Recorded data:
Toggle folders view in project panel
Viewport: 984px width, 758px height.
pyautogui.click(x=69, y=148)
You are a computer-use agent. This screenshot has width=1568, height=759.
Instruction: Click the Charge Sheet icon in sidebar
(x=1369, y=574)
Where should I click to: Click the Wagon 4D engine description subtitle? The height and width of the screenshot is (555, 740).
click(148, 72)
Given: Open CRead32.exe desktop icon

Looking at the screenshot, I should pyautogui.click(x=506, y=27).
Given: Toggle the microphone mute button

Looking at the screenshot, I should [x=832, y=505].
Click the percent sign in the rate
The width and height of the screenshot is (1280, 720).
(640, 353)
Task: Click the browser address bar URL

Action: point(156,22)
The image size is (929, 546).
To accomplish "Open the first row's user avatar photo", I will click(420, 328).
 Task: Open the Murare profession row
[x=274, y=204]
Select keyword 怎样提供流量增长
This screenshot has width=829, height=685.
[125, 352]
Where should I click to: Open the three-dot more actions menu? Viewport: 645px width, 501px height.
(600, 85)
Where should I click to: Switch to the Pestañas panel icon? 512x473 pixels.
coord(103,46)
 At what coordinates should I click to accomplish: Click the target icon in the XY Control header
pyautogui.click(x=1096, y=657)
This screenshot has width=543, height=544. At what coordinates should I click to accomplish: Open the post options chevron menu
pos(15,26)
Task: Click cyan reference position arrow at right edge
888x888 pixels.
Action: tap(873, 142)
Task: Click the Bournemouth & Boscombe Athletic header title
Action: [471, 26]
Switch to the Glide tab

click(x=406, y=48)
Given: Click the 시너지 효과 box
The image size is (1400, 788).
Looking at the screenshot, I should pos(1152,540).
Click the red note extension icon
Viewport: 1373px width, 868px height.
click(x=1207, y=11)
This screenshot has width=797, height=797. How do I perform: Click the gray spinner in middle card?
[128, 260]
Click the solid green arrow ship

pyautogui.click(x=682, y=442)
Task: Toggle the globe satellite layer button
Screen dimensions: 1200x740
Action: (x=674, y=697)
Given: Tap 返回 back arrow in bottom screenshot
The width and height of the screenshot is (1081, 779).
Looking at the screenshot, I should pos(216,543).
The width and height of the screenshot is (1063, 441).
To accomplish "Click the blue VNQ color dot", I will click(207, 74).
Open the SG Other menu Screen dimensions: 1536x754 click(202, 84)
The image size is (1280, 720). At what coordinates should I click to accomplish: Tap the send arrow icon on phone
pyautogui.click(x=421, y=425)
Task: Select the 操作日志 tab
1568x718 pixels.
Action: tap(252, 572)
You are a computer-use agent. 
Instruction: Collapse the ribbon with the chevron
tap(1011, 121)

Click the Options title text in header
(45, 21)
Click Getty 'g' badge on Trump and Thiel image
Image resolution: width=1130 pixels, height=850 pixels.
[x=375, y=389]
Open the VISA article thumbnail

**Problem to work on**
Could you report how many lines of the entries include the word "computer"? Only the number is needed.

**Response to the task**
2